People are weary of the antisemitism smear being used to protect Israel.

Mark Elf

Dagenham, Essex

In Gilbert and Sullivan's The Mikado, Pooh Bah declares: "I can trace my ancestry back to a primeval, primordial atomic globule." Sumiya Mann's claim (letter, 10 December) that Arab villages are "centuries or millennia old" has even less substance.

Dozens of travellers, authors, economists, foreign officials – including the British consul – testified that, as the latter reported in 1867: "The country [Palestine] is to a considerable degree empty of inhabitants, and therefore its greatest need is that of a body of population."

Ms Mann's statement that "the term 'settlements' is used to refer to the Israeli housing built illegally on land occupied following the 1967 war" is untrue. The term "settlement" was used in the League of Nations Mandate for Palestine, which placed the responsibility on Britain to "encourage, in co-operation with the Jewish Agency, close settlement by Jews on the land". This aim, incidentally, was greeted with worldwide approval.

Ms Mann apparently dislikes the architecture of the Jewish homes in Judea and Samaria (to use the historical description of these areas before they were renamed by Yasser Arafat in 1967). They are indeed "surrounded by coils of barbed wire", but their purpose is not to "keep their Palestinian neighbours away", but to discourage the entry of persons intent on hacking them to death or blowing them up.


Bet Shemesh, ISRAEL

Uncounted costs of road congestion

Sean O'Grady thinks that the people of Greater Manchester have shown "characteristic common sense" in their rejection of the proposal for a congestion charge (13 December). An alternative interpretation is that they have shown blinkered self-interest.

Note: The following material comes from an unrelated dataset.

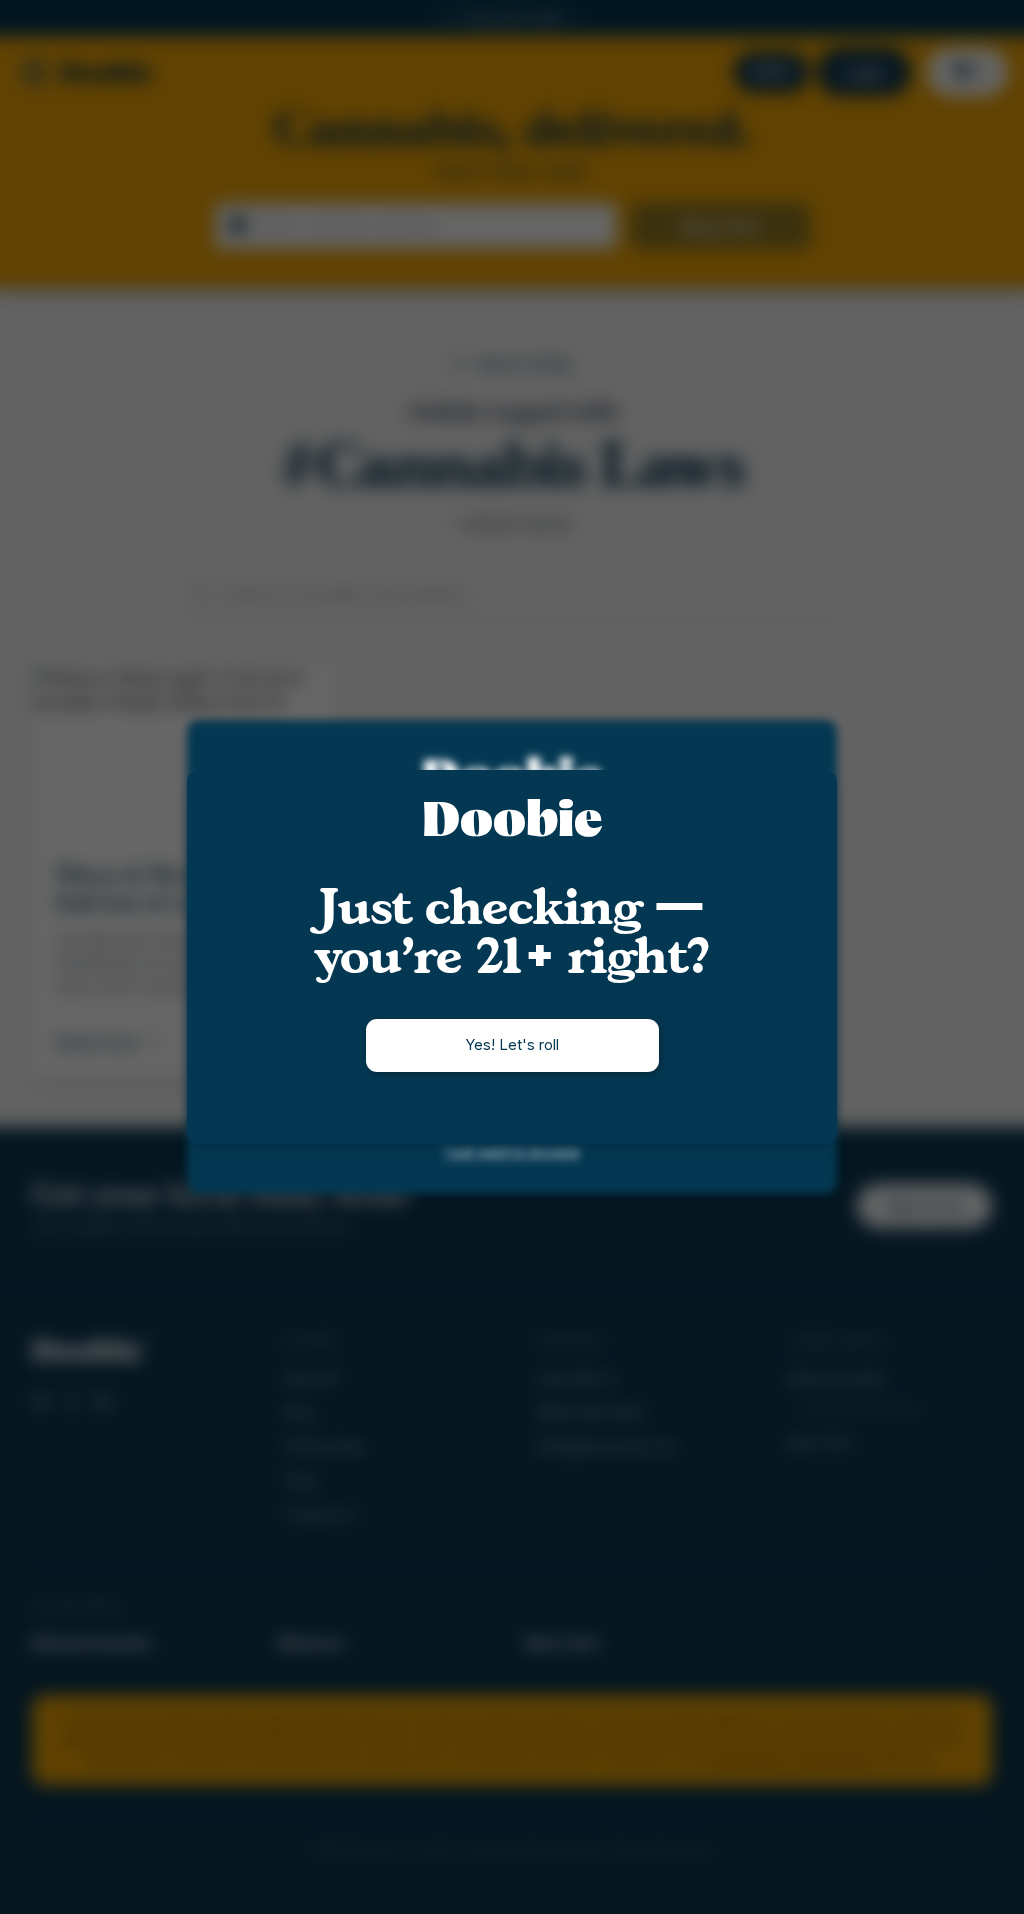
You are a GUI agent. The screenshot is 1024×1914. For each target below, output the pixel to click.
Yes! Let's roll (512, 1044)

This is perhaps not surprising in view of the way the argument was conducted. The "no" campaign, using a ridiculously inflated figure, and assuming that everyone had a car and would continue to use it if a cheap and efficient alternative was available, emphasised short-term financial cost. The "yes" campaign also appealed to individual needs ("Do you want trams to run to the centre of Rochdale?" Er, yes, if you live in Rochdale), rather than looking at overall benefits.

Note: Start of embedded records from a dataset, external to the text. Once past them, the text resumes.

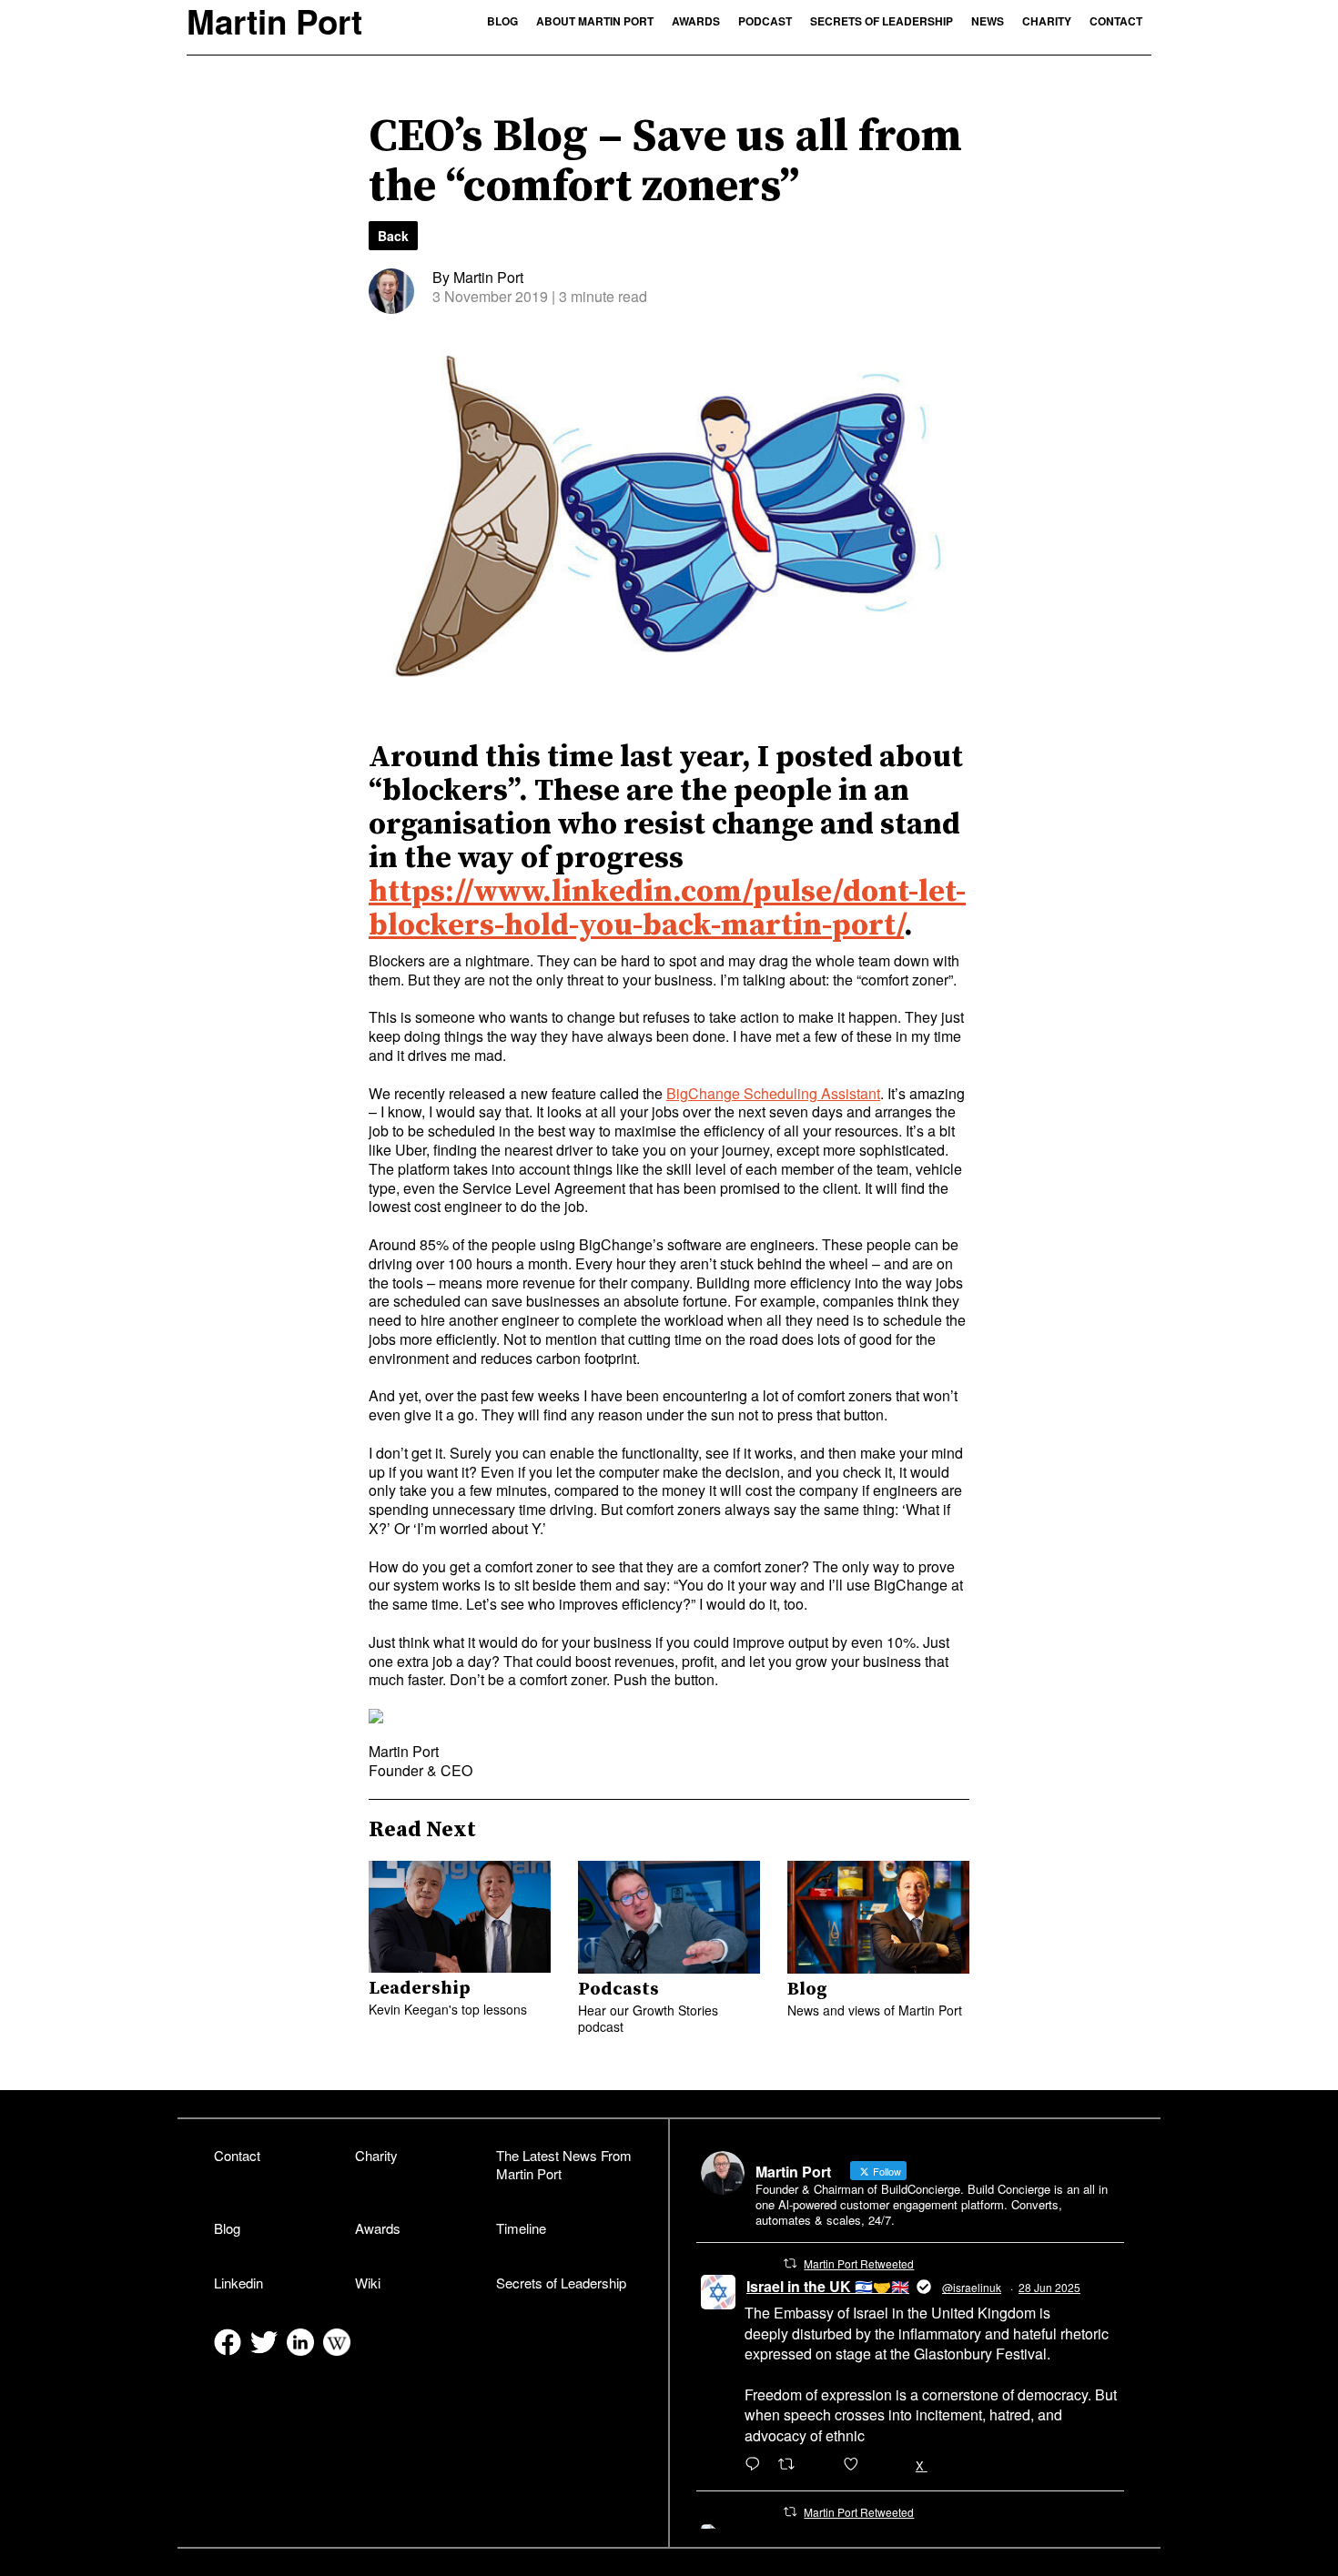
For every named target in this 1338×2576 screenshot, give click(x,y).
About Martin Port (595, 21)
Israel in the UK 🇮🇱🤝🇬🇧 (827, 2286)
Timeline (521, 2228)
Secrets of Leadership (881, 21)
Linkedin (238, 2282)
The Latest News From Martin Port (564, 2165)
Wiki (367, 2282)
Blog (502, 21)
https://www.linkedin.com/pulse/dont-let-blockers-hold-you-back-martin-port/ (667, 909)
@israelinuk (971, 2287)
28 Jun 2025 (1049, 2287)
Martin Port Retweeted (859, 2263)
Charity (1046, 21)
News (987, 21)
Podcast (765, 21)
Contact (1116, 21)
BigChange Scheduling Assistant (773, 1093)
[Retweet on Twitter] (790, 2263)
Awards (696, 21)
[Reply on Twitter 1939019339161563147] (757, 2465)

Nowhere was the argument conducted on the basis of the true costs of environmental damage, road-maintenance costs, deaths and injuries through accidents, and working time wasted while sitting in the choked arteries in and out of Manchester. This narrow thinking is reinforced by O'Grady's use of micro-economic analysis to analyse a macro-economic problem. Until we start looking at the real overall costs and benefits of such schemes, we are going to get nowhere.

Jim Cordell


Commenting on the Manchester congestion charge referendum, Sean O'Grady says that pedestrianisation and parking restrictions mean "no one can drive to work or shop" and that "city centres are slaughtered" . In that case, how did Primark manage to get record sales at its Oxford Street store on the annual traffic-free day, as you reported on 10 December?

Chris Packham


Official neglect of war wounded

Old soldiers will bear witness to the travails of Major Richard Perkins ("War veteran fights for payout", 18 December) and to the Government's patronising neglect of service personnel wounded in the Second World War. Those on the green benches might care to reflect that they are there thanks to the sacrifices of men and women now in their eighties. Our numbers are dwindling and when the last join comrades killed in the defence of democracy all those years ago no doubt sighs of relief will be emitted in SW1.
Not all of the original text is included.